- CHALLENGE:
Count how many lines in the data below contain the string "label", treating uppercase and lowercase as different. Reply with the number only.

---------- LISTED RECORDS ----------

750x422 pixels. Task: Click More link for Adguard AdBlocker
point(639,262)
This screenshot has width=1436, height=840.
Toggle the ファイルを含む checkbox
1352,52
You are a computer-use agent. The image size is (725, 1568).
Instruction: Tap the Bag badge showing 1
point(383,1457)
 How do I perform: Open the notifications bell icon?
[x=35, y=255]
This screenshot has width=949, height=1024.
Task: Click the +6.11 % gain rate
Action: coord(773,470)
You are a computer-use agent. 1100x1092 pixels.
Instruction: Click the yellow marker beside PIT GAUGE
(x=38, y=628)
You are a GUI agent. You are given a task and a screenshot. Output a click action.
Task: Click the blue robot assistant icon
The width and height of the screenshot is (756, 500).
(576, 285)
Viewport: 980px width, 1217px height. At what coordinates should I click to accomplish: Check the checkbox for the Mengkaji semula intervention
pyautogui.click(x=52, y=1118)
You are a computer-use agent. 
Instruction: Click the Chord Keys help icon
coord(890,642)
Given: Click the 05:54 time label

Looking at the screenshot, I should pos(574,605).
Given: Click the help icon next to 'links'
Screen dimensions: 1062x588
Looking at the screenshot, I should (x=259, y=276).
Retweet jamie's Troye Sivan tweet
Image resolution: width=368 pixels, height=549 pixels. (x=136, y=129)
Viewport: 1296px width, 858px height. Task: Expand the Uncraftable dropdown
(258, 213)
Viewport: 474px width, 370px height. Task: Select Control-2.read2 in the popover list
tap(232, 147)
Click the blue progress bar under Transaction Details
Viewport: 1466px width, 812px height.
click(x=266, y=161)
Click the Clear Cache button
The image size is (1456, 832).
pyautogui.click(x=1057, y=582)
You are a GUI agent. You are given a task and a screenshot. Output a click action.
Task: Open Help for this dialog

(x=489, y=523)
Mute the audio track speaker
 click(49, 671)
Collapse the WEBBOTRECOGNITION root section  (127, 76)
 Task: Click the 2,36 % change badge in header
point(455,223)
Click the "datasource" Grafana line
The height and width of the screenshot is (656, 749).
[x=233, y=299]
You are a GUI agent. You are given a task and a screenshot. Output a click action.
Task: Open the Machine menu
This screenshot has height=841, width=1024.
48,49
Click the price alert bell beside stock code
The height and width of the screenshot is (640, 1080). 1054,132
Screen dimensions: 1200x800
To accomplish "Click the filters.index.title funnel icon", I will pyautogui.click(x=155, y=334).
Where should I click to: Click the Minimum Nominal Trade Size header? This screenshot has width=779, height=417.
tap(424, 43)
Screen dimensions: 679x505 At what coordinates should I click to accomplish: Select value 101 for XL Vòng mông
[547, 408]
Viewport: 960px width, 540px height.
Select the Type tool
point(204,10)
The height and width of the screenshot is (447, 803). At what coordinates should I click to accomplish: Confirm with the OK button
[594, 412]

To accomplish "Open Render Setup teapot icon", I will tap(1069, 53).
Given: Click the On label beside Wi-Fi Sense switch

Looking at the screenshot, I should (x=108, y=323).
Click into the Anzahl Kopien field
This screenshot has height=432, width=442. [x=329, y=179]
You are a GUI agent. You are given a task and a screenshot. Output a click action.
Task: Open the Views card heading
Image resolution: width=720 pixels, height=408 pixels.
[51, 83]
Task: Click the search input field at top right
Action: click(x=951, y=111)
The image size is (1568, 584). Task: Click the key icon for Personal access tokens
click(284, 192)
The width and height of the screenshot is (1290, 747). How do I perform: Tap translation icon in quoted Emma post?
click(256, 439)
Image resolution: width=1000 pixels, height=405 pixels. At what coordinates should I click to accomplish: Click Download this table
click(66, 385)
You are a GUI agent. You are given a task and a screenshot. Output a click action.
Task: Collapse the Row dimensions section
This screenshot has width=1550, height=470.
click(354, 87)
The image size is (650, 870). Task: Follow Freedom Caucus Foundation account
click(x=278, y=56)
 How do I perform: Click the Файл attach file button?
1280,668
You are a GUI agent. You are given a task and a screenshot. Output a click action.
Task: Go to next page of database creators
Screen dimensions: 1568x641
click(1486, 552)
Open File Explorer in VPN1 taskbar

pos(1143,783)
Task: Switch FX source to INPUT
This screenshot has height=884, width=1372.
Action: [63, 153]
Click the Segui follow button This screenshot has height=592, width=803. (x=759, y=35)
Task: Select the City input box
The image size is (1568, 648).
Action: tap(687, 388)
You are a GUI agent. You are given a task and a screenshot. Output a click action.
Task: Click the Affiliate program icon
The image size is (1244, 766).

----------

- RESULT:
2